IMGD 2905 Project 2

Mazetool Analytics

Due date: Monday, April 1st, 11:59pm

[Mazetool]


The goal of this project is to use a complete game analytics pipeline on a simple game with a level of your design. This will illustrate a common process in game development - analyzing player behavior/performance in game at various depths. You will design a level (a maze), get players to play your maze (as well as play others' mazes), analyze player data for your maze and compare player performance for your maze with other mazes. Results will be presented in a report.


Top | Part 0 | Part 1 | Part 2 | Part 3 | Part 4 | Writeup | Hints | Submit | Grade

Part 0 - Level Design, Play and Analysis Tools

Level Design

For this part, you will design a level (a maze) and play your classmates' levels (mazes).

Read the Mazetool documentation (docx, pdf).

Using Chrome or Firefox (results with other Web browsers can vary) visit:

https://ps3.perlenspiel.net/examples/mazetool/game.html

and type in your WPI username (without the @wpi.edu extension). Press enter.

Play some (3 to 5) randomly generated mazes to get the feel of the game. Design a few (2 to 3) custom mazes and play them to get a better feel for how maze design can impact the experience. For several mazes you complete, take a look at the data that is generated and sent by email to have a better understanding of the information that is collected each game.

When ready, design one maze that provides for a player experience that you think will be interesting. You should have a level-design experience in mind - e.g., a long maze, a tricky maze, both easy and tricky parts in the maze, a maze with backtracking, a direct-line maze, .... Playtest your maze yourself several times to help ensure you get the experience intended. Be sure to have your email (WPI username) entered and click "save". This will allow your maze to be loaded by others.

In preparation for your report:

A. take a screenshot of your maze, showing the player's starting location, all the gold pieces and the exit (cropping out the Web browser so you have just the maze). You will include this picture in your final report.

In preparation for your analysis:

  1. Determine the shortest path to complete your maze in spaces.

  2. Determine the fewest number of clicks needed to complete your maze.

  3. Determine the shortest time needed to complete your maze by either: a) measuring by running the maze yourself as fast as possible, or b) determining the fewest number of spaces and estimating time based on speed.

  4. Based on #3, decide on how short a time (e.g., 1 minute) is needed to complete your maze to count as a "win".

Play

When and where indicated by the professor, play the maze of every other student in the class.

Open your Chrome/Firefox Web browser to:

https://ps3.perlenspiel.net/examples/mazetool/game.html

From the list of usernames provided by the professor during the class session, enter the username of the first person on the list. (Tip!

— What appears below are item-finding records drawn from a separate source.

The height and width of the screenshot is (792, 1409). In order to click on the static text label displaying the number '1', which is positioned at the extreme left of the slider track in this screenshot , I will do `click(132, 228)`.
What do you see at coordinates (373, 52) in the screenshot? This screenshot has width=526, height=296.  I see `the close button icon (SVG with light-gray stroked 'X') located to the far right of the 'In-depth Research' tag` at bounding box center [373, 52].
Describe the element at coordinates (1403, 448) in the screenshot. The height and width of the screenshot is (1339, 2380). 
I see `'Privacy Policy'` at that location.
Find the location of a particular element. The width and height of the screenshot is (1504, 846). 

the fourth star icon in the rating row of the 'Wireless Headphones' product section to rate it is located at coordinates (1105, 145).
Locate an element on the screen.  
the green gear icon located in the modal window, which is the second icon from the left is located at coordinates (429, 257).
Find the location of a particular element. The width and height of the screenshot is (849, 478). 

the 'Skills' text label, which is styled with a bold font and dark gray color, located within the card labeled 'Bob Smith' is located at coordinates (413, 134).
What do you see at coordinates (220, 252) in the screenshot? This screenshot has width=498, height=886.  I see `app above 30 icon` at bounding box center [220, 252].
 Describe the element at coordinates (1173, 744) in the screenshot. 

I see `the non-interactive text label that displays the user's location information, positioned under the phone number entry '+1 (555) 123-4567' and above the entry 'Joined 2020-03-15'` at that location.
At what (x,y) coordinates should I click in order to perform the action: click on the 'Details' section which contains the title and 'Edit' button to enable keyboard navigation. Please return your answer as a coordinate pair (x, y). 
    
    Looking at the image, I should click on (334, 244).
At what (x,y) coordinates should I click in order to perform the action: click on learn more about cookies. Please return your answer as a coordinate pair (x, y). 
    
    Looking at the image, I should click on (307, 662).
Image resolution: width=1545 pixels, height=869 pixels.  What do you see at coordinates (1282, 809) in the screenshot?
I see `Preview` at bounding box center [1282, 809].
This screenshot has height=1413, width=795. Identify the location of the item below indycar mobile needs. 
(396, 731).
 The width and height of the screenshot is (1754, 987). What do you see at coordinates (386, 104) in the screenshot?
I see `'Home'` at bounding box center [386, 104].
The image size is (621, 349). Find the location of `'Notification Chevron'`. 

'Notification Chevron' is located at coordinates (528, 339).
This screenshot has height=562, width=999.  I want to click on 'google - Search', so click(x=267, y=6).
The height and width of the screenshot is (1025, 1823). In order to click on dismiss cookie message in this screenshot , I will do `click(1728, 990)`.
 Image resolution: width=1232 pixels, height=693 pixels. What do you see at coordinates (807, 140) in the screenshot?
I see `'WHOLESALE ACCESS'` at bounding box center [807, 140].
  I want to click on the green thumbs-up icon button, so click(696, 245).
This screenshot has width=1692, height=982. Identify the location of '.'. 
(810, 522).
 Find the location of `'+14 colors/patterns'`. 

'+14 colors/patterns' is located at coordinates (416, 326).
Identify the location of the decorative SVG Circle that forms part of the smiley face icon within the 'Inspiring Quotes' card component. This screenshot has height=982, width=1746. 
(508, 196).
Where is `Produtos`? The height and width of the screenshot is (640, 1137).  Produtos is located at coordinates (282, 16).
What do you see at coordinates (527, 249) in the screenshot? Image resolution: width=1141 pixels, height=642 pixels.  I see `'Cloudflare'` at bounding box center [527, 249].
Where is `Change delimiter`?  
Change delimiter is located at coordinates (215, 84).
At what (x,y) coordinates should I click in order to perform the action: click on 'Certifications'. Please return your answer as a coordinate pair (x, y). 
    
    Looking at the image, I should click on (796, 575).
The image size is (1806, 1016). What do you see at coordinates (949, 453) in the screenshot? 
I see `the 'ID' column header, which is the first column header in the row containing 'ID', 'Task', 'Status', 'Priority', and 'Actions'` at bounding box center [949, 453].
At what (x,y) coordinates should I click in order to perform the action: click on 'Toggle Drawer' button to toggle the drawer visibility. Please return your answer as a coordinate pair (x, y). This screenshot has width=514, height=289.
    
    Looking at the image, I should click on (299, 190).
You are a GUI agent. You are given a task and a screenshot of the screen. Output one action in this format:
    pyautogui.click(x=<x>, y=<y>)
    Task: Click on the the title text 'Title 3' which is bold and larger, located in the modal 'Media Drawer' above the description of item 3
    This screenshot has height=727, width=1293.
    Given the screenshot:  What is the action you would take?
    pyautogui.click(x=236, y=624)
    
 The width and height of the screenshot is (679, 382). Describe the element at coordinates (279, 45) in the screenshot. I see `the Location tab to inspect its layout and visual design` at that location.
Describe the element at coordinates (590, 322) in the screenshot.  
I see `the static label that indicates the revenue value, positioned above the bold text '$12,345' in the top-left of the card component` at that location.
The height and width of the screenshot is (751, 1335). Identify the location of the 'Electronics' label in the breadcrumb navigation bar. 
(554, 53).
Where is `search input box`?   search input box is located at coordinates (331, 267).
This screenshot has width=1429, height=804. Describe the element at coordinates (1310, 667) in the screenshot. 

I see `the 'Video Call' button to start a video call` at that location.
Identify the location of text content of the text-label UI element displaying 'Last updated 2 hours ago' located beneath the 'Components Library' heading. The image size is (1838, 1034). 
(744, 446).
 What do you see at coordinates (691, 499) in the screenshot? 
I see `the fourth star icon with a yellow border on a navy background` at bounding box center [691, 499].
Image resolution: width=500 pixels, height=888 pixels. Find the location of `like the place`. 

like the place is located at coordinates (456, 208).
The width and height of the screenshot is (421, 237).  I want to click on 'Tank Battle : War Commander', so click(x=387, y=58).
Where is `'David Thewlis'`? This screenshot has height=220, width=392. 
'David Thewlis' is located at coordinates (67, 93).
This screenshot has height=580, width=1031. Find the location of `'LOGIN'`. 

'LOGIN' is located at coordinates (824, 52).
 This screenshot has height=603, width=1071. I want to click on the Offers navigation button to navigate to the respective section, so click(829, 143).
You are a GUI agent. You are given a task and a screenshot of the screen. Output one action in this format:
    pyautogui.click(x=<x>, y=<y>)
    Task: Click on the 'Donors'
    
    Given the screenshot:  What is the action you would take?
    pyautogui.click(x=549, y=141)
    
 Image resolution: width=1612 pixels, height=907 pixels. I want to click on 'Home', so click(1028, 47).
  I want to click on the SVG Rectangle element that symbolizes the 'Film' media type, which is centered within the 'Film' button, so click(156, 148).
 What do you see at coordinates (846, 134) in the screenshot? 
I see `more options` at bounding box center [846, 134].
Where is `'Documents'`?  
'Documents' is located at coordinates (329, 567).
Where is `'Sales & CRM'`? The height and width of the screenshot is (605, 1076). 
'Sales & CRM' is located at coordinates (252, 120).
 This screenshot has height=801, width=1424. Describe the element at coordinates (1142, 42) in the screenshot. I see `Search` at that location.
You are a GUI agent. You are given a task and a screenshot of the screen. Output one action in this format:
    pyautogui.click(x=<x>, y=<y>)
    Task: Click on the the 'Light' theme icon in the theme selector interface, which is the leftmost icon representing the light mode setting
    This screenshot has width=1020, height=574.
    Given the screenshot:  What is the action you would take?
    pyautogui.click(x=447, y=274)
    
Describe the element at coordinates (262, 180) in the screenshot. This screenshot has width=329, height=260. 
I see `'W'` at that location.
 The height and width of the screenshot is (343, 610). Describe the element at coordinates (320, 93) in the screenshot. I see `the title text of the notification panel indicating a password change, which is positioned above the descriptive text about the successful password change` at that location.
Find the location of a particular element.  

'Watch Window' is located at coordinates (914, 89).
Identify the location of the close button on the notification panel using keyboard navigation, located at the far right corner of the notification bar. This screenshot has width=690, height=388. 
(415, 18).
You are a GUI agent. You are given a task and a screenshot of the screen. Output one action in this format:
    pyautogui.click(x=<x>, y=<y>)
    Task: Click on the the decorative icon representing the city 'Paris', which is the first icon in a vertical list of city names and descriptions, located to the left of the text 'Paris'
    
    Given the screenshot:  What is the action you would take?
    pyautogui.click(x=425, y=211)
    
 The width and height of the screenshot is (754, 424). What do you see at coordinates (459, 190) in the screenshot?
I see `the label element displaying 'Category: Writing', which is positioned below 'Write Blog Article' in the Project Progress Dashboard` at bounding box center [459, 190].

If an error is reported, you likely entered the wrong name. In that case, retry.) Touch the path to start to play, completing the maze as quickly as possible. Do this just once.

When you complete the maze (you reach the exit), refresh your Web browser (hit the refresh button or hit F5). Then, move on to the next username.

Repeat the above for everyone on the list (except yourself, of course).

Analysis Tools

To analyze the mazetool output data, you will use Python and a spreadsheet (e.g., Microsoft Excel).

Follow the instructions in the setup Python document to get Python installed and ready.

When done, examine the below parse.py Python script which parses the Mazetool comma separated value (csv) output. You are encouraged to login to your Jupyter account and:

  1. Create a new folder called mazetool-data. Upload the example file sample.csv to this new folder.

  2. Create a new Python Notebook (select "New" --> "Python 3").

  3. Into your Notebook, paste in the below script. Modify the variable DIR to be the location of your sample.csv file (e.g., mazetool-data).

#
# parse.py - parse Mazetool output file(s).
#
# version 2.0
#

# Needed imports.
import csv
import os

DIR="change-to-your-dir-name"  # e.g., mazetool-data

# Repeat (loop) for every file in directory
for f in os.listdir(DIR):

    print("---------------------------------")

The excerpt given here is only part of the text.